Left to right: 1st lieutenant Harold Schrier (left side of radioman), private first class Raymond Jacobs (radioman), Sergeant Henry Hansen (soft cap, holding flagstaff), private Phil Ward (holding lower flagstaff), Platoon Sgt. Ernest Thomas (seated), PhM2c. Bradley, USN (holding flagstaff above Ward), Private First Class James Michels (holding M1 carbine), and Corporal Charles W. Lindberg (standing above Michels).

On February 19, 1945, the 5th Marine Division which included Bradley took part in the assault on Iwo Jima which was one of the most bitterly fought battles of the Pacific War's island-hopping campaign.

Bradley was assigned to Third Platoon, E Company, 2nd Battalion, 28th Marines before and when they landed on the beach with the ninth wave of assault Marines at the south end of Iwo Jima near Mount Suribachi. After Bradley and PhM3c. Clifford Langley, the other E Company corpsman assigned to Third Platoon, aided American casualties on the beach, they continued on with E Company as the 2nd Battalion, 28th Marines advanced towards Mount Suribachi, which was their objective on the southwest end of the island. On February 21, Bradley risked his life under fire to save the life of a Marine at the base of the mountain who was caught in the open under heavy Japanese fire. While still under and exposed to enemy fire, and in order to save the lives of other Marines who were willing to expose themselves under fire to bring back the wounded Marine, Bradley brought the wounded Marine to safety himself. He was awarded the Navy Cross for his actions.

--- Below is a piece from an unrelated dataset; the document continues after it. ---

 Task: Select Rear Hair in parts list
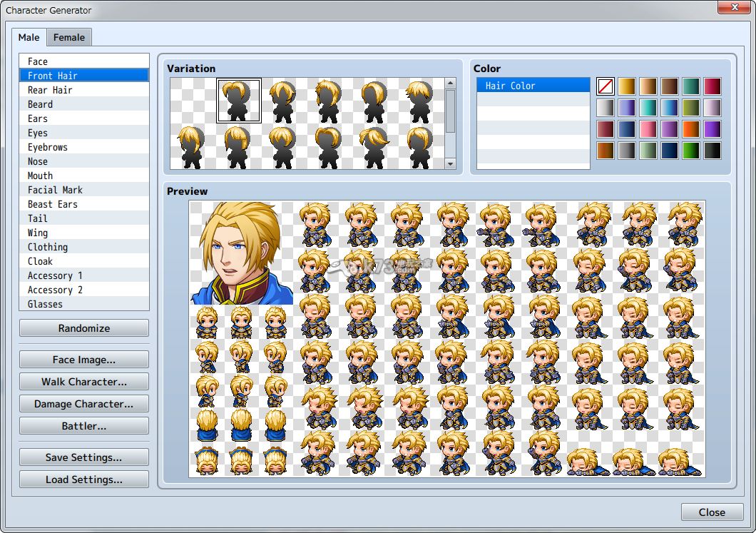pyautogui.click(x=50, y=90)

====First flag-raising====
On February 23, Lieutenant Colonel Chandler W. Johnson, the Second Battalion commander, ordered a combat patrol to climb, seize, and occupy the top of Mount Suribachi and raise the battalion's flag if possible to signal it was secure. Captain Dave Severance, commander of E Company, organized a 40-man patrol taken from his Third Platoon and the battalion. First Lieutenant Harold Schrier, his executive officer and former Marine Raider, was chosen by Lt. Col. Johnson to be in command of the patrol to take the men up Mount Suribachi. At 8:30 a.m., the patrol started to climb the east slope of Suribachi. The patrol included Bradley from Third Platoon and Navy corpsman Gerald Ziehme (he replaced PhM2c. Clifford Langley, who was wounded on February 21). Less than an hour later, after receiving occasional Japanese sniper fire, the patrol reached the rim of the volcano. After a brief firefight there, Lieutenant Schrier and his men captured the summit. After finding a Japanese steel pipe and attaching the flag to it, the flagstaff was taken to the highest place on the crater. At about 10:30 a.m., Schrier, Platoon Sergeant Ernest Thomas, Sergeant Henry Hansen, and Corporal Charles Lindberg raised the flag. Seeing the raising of the national colors immediately caused loud cheering from the marines, sailors, and Coast Guardsmen on the beach below and from the men on the ships docked at the beach. A short time later, as the high winds on top caused the flagstaff to move sideways, Bradley helped make the flagstaff stay in a vertical position. The men at and around the flagstaff were photographed several times by Staff Sgt. Louis R. Lowery, a photographer with Leatherneck magazine who accompanied the patrol up the mountain. Platoon Sergeant Thomas was killed on Iwo Jima on March 3 and Sgt. Hansen was killed on March 1.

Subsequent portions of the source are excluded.